# [What to do]
Rewrite the lines of the records below as a numbered list, leaving out blank lines. Omit the pictures from your answer.
----
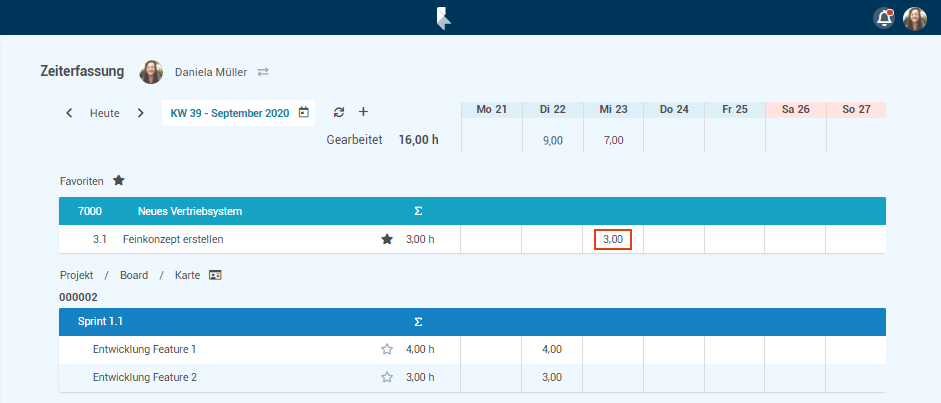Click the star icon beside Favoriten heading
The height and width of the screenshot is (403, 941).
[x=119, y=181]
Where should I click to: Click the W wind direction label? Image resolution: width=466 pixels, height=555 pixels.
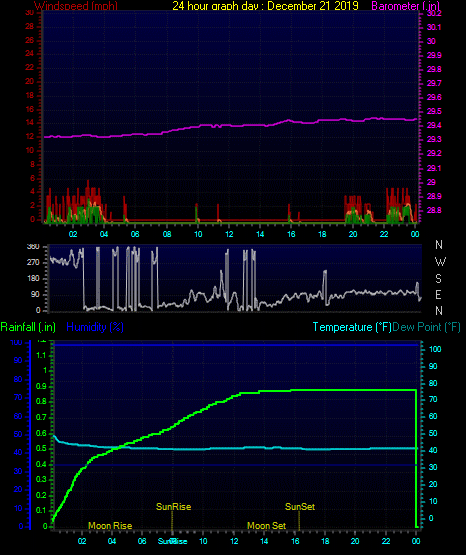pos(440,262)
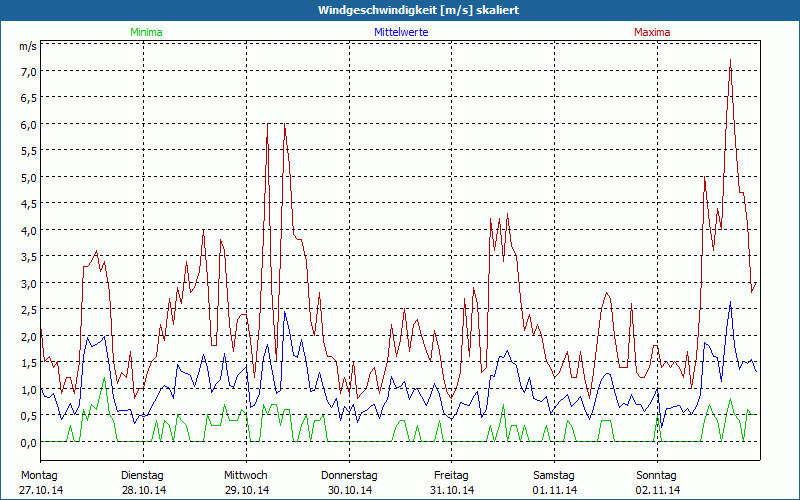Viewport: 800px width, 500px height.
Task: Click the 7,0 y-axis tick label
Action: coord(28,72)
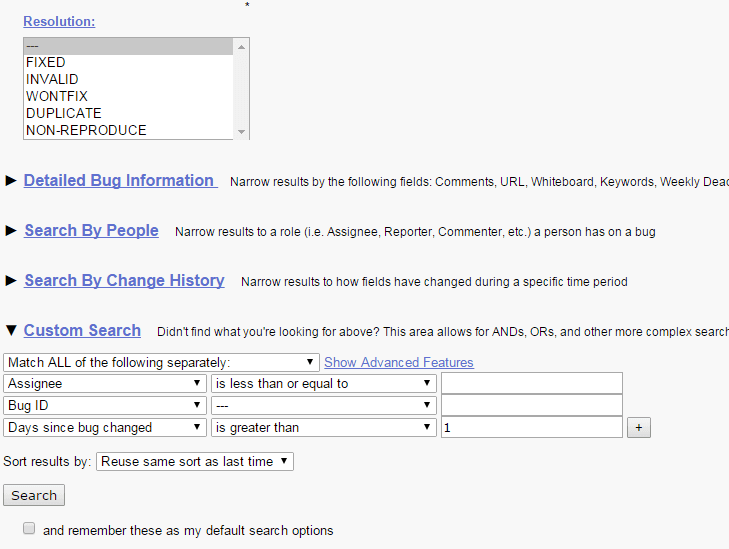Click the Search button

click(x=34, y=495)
----
# [Full output]
1. Click the star icon beside Favoriten heading
2. The height and width of the screenshot is (403, 941).
3. [x=119, y=181]
4. Where should I click to: Click the W wind direction label? Image resolution: width=466 pixels, height=555 pixels.
5. pos(440,262)
6. Viewport: 800px width, 500px height.
7. Task: Click the 7,0 y-axis tick label
8. Action: coord(28,72)
9. Click the Search button
10. click(x=34, y=495)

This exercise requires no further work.